In case you hadn’t already figured it out, none of us here at Knuckleballs has any sources anywhere close to the Twins or MLB offices who ever feed us any news that we can be the first to break. We get no scoops on the traditional media. We aren’t the first bloggers to find out anything. Whatever we know, we read or hear somewhere else.
How cool would it have been if we at Knuckleballs could have broken the news first about Joel Zumaya signing with the Twins? Can you imagine? We’d be getting props from all the real reporters for breaking the news.
But that doesn’t happen. The real baseball sportswriters don’t even know who we are… and probably never will. Well, that’s not TOTALLY true, I did introduce myself to one of the Strib Twins beat writers once, so if he has a really good memory, maybe…
Alas, if we want to break news like the big boys and girls, there are really only three things I can do about it, though.

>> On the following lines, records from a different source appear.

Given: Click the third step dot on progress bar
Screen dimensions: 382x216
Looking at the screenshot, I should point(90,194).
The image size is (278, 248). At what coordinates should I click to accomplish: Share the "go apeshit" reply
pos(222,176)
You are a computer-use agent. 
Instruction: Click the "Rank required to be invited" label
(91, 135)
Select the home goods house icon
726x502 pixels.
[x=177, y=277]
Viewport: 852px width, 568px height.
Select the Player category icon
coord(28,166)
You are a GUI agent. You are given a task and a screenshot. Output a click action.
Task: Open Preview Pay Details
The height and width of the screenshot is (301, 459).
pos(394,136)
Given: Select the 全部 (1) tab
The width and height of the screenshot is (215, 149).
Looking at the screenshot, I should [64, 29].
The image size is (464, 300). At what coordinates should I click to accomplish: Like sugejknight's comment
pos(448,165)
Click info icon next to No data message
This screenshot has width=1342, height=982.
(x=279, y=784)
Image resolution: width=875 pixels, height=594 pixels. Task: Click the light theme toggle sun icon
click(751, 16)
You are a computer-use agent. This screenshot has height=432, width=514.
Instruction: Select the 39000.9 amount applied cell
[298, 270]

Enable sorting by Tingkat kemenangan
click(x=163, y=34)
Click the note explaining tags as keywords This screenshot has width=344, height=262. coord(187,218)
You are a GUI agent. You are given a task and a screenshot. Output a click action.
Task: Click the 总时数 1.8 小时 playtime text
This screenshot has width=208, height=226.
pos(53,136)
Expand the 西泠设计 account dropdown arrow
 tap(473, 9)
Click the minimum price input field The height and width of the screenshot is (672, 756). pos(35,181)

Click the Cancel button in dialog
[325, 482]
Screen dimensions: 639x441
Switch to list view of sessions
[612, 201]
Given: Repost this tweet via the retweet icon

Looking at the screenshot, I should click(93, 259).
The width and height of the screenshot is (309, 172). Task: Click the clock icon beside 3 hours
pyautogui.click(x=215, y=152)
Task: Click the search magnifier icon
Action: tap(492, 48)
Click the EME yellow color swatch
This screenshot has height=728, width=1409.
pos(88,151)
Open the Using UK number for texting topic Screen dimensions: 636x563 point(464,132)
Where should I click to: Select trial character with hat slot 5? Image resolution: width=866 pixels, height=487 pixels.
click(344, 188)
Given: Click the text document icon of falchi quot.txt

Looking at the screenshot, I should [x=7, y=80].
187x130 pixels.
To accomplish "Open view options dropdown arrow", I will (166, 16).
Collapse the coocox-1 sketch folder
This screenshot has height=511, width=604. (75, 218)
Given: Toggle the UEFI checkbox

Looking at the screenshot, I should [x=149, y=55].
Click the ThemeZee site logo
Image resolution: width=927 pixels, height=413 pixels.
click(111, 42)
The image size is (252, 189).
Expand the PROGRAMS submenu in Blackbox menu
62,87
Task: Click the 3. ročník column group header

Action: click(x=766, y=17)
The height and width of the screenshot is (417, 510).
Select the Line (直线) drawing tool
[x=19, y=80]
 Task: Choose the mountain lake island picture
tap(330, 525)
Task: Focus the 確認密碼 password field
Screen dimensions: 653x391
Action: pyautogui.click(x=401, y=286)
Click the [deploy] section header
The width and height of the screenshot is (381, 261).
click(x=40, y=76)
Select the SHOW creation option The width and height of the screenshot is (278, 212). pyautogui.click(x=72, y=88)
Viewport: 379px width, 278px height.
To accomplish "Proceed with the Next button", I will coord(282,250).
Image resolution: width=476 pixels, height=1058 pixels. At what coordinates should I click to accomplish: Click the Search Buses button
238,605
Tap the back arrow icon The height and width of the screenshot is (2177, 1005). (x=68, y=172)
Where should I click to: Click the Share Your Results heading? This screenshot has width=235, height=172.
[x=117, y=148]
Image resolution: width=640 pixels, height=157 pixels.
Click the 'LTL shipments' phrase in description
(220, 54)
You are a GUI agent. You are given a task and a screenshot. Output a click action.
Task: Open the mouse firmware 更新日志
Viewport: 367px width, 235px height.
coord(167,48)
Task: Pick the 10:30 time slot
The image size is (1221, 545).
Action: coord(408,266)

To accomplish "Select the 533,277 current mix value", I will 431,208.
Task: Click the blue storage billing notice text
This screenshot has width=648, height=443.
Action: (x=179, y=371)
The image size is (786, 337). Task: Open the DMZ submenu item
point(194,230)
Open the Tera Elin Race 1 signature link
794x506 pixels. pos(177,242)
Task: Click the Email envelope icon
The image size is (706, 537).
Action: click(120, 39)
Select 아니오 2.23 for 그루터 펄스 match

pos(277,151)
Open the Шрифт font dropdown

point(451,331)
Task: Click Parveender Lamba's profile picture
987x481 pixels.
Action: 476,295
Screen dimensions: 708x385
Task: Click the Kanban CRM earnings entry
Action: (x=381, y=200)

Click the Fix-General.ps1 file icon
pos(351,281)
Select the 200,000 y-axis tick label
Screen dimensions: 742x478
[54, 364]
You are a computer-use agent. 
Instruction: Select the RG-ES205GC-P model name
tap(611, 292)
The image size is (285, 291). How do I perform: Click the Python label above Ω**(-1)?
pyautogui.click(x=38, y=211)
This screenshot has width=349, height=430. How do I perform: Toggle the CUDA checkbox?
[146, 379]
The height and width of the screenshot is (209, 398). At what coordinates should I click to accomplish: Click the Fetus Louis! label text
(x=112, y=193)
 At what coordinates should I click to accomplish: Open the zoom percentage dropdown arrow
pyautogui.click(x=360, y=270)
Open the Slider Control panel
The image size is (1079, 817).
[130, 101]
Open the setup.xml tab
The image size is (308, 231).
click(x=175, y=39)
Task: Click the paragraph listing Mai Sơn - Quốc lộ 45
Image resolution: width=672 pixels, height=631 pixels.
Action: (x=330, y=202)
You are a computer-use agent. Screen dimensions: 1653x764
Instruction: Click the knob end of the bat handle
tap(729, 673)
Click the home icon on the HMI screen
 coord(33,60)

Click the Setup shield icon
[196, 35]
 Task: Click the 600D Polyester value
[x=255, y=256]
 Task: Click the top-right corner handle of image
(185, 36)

- Option 1: I could, I suppose, quit my well-paying day job, giving up the career I’ve spent over three decades building, and start over by applying for some sort of entry level position in the sports department of a media company that reports on Major League baseball. Eventually, if I lived to be a healthy and productive 90-year-old, I might rise to the level where I would have access to people “inside” baseball.
None of that, of course, is going to happen.
- Option 2: I could also quickly tweet or post news and rumors that “real” sportswriters break and pretend that I had my own independent sources for that information. I know it sounds unethical, but apparently that doesn’t stop some big time writers for major eastern newspapers from doing it. Still, that just sounds unethical, doesn’t it? But it’s certainly a lot less work than Option 1.
But if I’m going to throw ethics out the window in favor of expediency, why bother even going to the effort of following a bunch of real reporters and plagiarizing their work? That leads to Option 3, just making stuff up.
- Option 3: Yes… why not just make up stuff? After all, fabricating stories might be borderline unethical, too, but it’s kind of a “victimless” ethical lapse, isn’t it? Plagiarizing is far worse… you’d be taking someone else’s hard work and passing it off as your own. That’s just not right. It affects the value of the work product turned out by the original writer. But making stuff up doesn’t hurt anyone, really. And who knows, some of it might actually turn out to be right!
So with that prelude, here then are my first Purely Fictional Rumors:
At their meeting in Arizona, MLB owners voted to award the 2014 MLB All-Star Game to Target Field in Minneapolis.
There will be no official announcement for a while, however, and a source close to people who went to school with a guy who shared a cab with someone who used to get high with a former team executive who was familiar with the discussions tells me that there remains real doubt about whether the game will actually be played at Target Field. It seems the Twins were given “conditional” approval to host the game, but the conditions came from two different groups of owners.
One group, who thinks the Home Run Derby is the coolest thing about baseball, will only support the Twins’ bid if the fences at Target Field are shortened by 15 feet. While the Twins don’t necessarily like that idea because they don’t like paying the money it takes to attract and keep pitchers who are… well… actually good at pitching, they were willing to go along with those demands.
However, another group of owners will only support the Twins’ bid to host the game if the fence distances are NOT shortened. It seems this group has been trying to get rid of the Home Run Derby for years and are convinced it won’t go away until MLB finally holds such an event where nobody hits any home runs. They feel Target Field may be their last best hope of such an event occurring.
In other words, Wrigley Field may yet get the 2014 All-Star Game to celebrate the 1,000th year of that dilapidated ballpark’s existence.
Sources who went out on an all-night bender with the second-cousin by marriage of a girl who Joe Mauer once thought about asking to the prom but didn’t because a friend told him what kind of things went on after proms and he just wasn’t the kind of boy who did those things even if his date REALLY wanted to tell me that Mauer still isn’t 100% sure he’ll be healthy and ready to catch full time for the Twins on Opening Day. However, once again, Joe is reluctant to play rehab games in Rochester, preferring to stay at his home in Ft. Myers until he’s damn good and ready… er… until he feels 100% certain he can contribute to the Twins line up more than Drew Butera can.
The same source went on to say that Terry Ryan’s response to Mauer was something akin to, “STFU and play MF’ing baseball when and where we tell you to, you coddled SOB.” Shortly thereafter, Mr. Ryan reportedly received a strongly worded written rebuke from Mauer’s agent… or his mommy… the sources weren’t clear on which.
A totally different drunken fool of a source reports that one compromise under consideration would see the Twins play their April games at Hammond Stadium in Ft. Myers. The Twins front office has not denied any of these reports, but insists that the organization’s inquiry with Ft. Myers Little League, Inc., about the possible availability of their ballpark for Ft. Myers Miracle games in April, “has nothing to do with Joe.”
That’s it for today. I can’t tell you how great it feels to be just a bit closer to the level of all the “real” baseball writers!